Adenovirus serotype 35 vector-mediated transduction into human CD46-transgenic mice.

We previously demonstrated that systemic administration of adenovirus serotype 35 (Ad35) vectors to mice does not mediate efficient transduction in organs, probably because expression of the mouse analog of the subgroup B Ad receptor, human CD46 (membrane cofactor protein), is limited to the testis.
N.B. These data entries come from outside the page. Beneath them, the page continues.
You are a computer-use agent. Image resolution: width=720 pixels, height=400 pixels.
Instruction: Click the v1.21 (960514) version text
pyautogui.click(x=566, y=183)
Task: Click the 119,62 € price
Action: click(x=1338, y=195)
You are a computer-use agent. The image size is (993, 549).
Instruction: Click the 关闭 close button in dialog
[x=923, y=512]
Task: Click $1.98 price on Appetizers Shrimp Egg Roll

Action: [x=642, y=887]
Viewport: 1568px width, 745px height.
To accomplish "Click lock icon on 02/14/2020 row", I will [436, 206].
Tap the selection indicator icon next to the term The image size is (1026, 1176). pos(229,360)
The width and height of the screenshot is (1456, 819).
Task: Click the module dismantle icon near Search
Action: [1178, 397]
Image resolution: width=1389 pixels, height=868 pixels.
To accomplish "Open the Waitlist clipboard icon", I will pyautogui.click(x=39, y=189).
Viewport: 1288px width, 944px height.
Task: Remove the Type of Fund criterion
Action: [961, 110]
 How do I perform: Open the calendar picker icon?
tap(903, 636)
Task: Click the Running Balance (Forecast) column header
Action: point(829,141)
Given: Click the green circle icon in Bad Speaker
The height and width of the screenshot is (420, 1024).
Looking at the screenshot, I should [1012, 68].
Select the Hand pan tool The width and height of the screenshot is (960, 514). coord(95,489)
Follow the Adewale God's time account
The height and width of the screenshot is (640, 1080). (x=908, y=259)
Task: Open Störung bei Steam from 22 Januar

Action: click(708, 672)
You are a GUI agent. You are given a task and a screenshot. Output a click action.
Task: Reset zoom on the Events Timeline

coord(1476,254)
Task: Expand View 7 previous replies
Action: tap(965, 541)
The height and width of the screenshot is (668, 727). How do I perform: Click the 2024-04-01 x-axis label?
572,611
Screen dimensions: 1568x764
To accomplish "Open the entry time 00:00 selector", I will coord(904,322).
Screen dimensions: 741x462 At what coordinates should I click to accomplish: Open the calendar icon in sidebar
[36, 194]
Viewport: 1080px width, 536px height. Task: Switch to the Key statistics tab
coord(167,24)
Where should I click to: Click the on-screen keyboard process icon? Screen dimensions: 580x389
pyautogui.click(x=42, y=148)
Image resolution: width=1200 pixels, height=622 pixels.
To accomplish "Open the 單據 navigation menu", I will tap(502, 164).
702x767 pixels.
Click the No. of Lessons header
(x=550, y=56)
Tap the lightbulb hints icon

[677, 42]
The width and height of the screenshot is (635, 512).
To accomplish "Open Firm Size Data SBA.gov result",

Here, we describe the in vitro and in vivo transduction characteristics of Ad35 vectors by using homozygous and hemizygous human CD46-transgenic (CD46TG) mice, which ubiquitously express human CD46. An Ad35 vector more efficiently transduced the primary dendritic cells and macrophages prepared from CD46TG mice than those from wild-type mice. In vivo transduction experiments demonstrated that CD46TG mice are more susceptible to Ad35 vector-mediated in vivo transduction than are wild-type mice. In particular, homozygous CD46TG mice, which express higher levels of CD46 in the organs than hemizygous CD46TG mice, tend to exhibit higher transduction efficiencies after intraperitoneal administration than hemizygous CD46TG mice. Intraperitoneal administration of Ad35 vectors resulted in efficient transduction into the mesothelial cells of the peritoneal organs in homozygous CD46TG mice. These results indicate that an Ad35 vector recognizes human CD46 as a cellular receptor in CD46TG mice. However, the in vivo transduction efficiencies of Ad35 vectors in CD46TG mice are much lower than those of conventional Ad5 vectors in wild-type mice.